Pillows crowded the headboard. Too many for mere function. Some square, some narrow, one clearly older than the rest, its embroidery faded from years of touch. A heavy quilt lay folded at the foot—hand-stitched in delicate patterns, threadwork fine enough to mark noble hands, though repaired in places with more practical mending.
Softness. Everywhere softness.
A thick rug covered most of the stone floor, woven in muted blues and dusk-rose tones, the fibers dense beneath my boots. Another fur—silvered and brushed until it gleamed—had been placed beside the bed, precisely where bare feet would first touch down in the morning.
There was a wardrobe near the inner wall, doors slightly ajar. Within hung gowns of fine but modest make—silks and brushed cottons in pale shades, nothing ostentatious, everything chosen for comfort rather than spectacle. A shawl had been draped over the wardrobe’s edge, as if claimed often. As if she reached for it without thinking.

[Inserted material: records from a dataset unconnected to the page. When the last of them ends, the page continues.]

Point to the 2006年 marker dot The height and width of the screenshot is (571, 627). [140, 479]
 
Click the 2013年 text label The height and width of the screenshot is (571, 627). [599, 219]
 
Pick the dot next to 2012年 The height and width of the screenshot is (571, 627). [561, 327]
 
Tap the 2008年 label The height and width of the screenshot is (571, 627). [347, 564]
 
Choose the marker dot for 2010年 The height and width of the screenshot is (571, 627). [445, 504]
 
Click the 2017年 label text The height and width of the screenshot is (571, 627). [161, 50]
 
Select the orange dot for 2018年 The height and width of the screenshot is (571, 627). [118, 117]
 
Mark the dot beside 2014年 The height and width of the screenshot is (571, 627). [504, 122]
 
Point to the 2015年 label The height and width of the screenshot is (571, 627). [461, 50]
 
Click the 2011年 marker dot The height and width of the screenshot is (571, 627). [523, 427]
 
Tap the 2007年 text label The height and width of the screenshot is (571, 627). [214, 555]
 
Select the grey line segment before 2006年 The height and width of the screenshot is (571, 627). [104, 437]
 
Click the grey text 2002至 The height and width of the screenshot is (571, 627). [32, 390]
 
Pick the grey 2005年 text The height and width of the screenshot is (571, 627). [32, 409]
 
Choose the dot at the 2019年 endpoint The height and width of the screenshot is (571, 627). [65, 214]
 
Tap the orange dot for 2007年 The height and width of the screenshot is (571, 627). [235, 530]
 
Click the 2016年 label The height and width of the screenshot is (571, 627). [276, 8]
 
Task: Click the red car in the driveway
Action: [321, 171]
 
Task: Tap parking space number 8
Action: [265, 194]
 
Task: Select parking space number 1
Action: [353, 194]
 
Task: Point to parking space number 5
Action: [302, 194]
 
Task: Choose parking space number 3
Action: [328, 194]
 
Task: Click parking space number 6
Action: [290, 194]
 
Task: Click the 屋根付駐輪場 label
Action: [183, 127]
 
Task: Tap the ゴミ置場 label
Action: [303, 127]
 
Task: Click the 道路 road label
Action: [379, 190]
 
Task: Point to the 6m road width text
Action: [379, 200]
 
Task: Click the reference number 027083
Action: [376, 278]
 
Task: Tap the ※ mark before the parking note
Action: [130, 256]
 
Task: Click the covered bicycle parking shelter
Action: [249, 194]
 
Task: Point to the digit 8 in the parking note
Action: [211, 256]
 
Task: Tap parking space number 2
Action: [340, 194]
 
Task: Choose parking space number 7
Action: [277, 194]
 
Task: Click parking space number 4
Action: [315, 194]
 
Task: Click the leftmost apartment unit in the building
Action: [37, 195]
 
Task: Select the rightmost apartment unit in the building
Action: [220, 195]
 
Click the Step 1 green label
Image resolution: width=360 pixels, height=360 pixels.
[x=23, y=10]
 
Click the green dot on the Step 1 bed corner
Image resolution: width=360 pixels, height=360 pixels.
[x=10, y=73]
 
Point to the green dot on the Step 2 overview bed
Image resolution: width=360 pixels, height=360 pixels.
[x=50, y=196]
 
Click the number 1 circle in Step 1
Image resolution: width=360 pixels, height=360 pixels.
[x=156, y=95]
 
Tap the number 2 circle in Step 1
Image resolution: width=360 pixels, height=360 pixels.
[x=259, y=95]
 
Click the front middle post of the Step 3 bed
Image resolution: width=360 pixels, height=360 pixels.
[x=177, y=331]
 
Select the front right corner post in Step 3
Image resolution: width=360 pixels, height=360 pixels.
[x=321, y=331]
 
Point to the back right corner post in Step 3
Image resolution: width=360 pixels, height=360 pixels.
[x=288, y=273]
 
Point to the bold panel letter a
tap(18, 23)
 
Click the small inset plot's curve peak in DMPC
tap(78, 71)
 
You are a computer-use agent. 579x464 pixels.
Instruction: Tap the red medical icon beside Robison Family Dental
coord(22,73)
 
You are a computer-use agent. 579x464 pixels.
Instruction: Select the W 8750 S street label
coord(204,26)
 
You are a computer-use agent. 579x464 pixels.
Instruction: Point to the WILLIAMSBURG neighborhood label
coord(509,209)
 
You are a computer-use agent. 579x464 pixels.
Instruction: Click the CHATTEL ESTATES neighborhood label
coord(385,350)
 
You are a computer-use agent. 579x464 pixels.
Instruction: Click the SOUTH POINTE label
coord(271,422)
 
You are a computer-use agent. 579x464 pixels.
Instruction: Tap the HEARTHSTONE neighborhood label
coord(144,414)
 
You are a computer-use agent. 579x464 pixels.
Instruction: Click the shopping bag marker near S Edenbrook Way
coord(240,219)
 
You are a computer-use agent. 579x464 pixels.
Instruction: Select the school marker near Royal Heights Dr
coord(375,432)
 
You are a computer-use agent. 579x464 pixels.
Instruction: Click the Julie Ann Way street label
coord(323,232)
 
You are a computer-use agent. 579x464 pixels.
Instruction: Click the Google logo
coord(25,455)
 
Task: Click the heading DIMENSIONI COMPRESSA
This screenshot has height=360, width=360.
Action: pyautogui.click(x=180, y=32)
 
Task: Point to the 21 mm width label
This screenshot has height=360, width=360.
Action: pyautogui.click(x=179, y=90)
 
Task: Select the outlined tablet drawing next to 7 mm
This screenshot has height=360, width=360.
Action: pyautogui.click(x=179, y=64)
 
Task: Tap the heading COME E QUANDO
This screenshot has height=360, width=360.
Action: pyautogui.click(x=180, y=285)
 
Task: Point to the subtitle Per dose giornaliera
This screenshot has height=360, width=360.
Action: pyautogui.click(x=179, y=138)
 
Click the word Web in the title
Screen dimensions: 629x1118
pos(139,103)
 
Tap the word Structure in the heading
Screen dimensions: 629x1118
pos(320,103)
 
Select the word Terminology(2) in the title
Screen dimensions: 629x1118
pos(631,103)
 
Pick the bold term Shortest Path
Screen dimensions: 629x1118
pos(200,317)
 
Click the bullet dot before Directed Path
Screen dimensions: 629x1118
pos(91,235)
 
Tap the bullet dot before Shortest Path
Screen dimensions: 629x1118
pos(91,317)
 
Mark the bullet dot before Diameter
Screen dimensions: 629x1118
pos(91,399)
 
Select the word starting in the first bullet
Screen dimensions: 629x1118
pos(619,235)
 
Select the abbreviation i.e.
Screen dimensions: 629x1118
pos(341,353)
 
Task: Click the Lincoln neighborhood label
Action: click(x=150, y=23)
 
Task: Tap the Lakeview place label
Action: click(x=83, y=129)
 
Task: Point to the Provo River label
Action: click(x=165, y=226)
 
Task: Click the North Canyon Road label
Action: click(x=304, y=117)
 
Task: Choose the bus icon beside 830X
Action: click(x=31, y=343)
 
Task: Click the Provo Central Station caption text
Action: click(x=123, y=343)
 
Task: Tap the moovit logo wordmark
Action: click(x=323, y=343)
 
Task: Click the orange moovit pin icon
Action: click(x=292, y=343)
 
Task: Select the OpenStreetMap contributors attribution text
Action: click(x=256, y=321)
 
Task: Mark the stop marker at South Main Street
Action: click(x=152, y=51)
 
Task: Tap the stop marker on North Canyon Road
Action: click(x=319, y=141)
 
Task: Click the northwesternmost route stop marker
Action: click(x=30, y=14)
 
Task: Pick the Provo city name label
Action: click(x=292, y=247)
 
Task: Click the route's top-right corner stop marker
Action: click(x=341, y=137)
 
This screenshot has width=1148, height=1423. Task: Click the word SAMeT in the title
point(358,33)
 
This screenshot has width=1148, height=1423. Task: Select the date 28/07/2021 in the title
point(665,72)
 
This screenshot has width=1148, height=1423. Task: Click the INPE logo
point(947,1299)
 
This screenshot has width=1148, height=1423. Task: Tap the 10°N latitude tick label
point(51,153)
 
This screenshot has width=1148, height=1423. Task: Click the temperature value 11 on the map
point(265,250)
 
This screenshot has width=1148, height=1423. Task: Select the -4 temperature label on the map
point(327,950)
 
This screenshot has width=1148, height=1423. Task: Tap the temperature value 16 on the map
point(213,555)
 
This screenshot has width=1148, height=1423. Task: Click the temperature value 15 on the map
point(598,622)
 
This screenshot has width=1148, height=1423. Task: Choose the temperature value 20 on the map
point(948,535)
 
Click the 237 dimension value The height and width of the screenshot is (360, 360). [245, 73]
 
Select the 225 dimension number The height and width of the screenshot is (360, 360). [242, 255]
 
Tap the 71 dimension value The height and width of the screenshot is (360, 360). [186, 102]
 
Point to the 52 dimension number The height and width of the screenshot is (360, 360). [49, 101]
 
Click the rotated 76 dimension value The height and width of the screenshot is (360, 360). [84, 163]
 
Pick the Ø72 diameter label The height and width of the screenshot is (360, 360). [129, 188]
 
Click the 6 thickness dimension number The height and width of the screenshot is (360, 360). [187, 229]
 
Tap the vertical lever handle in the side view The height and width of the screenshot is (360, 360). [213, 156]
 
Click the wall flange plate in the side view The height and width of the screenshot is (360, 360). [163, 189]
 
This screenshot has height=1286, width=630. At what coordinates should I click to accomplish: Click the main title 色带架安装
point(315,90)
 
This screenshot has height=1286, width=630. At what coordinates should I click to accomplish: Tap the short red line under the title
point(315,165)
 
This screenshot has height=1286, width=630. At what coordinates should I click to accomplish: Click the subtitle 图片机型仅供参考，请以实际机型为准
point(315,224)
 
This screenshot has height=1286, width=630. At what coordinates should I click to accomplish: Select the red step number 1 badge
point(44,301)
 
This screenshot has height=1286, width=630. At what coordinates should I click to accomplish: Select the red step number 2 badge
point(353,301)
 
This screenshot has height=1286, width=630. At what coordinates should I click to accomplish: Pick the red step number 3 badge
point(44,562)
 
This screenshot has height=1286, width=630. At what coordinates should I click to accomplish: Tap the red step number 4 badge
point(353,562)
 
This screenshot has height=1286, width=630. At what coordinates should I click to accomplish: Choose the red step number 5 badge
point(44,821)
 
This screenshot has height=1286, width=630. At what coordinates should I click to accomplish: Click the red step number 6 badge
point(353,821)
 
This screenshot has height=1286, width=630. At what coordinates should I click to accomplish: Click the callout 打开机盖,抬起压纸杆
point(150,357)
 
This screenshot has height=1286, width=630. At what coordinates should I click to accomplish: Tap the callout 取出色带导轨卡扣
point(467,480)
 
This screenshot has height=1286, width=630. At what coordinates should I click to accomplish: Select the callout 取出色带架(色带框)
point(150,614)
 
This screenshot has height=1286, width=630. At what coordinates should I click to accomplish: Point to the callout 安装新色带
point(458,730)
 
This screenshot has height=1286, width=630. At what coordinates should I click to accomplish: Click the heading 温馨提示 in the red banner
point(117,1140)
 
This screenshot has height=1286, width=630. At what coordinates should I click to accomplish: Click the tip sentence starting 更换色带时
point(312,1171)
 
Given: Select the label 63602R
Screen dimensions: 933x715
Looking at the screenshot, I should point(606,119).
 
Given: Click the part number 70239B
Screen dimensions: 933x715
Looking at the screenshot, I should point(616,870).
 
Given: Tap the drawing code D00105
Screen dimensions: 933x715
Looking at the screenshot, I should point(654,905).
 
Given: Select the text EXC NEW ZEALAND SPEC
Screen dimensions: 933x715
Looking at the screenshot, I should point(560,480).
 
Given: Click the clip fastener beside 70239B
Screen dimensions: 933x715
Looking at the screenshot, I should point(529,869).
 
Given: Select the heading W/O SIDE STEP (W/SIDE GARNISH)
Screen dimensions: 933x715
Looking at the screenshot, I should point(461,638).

Near the window stood a small writing desk, polished smooth by use. A ceramic pitcher and matching cup rested there, along with a shallow dish that once might have held fruit or sugared almonds but now sat empty. Beside them lay a stack of books, their spines cracked, pages softened from rereading. One had been left open and face-down, carefully placed so as not to damage the binding.
No mirrors dominated the walls. Only a small, polished silver disk hung discreetly near the wardrobe—practical, not indulgent.
No perfume cluttered the air. No trays of jewels. No excess.
But there were touches. Quiet ones.
A knitted throw draped over the back of a cushioned chair. A small collection of pressed flowers tucked into the corner of the window frame. Curtains lined thickly enough to block drafts, their inner layer brushed soft like the underside of a dove’s wing.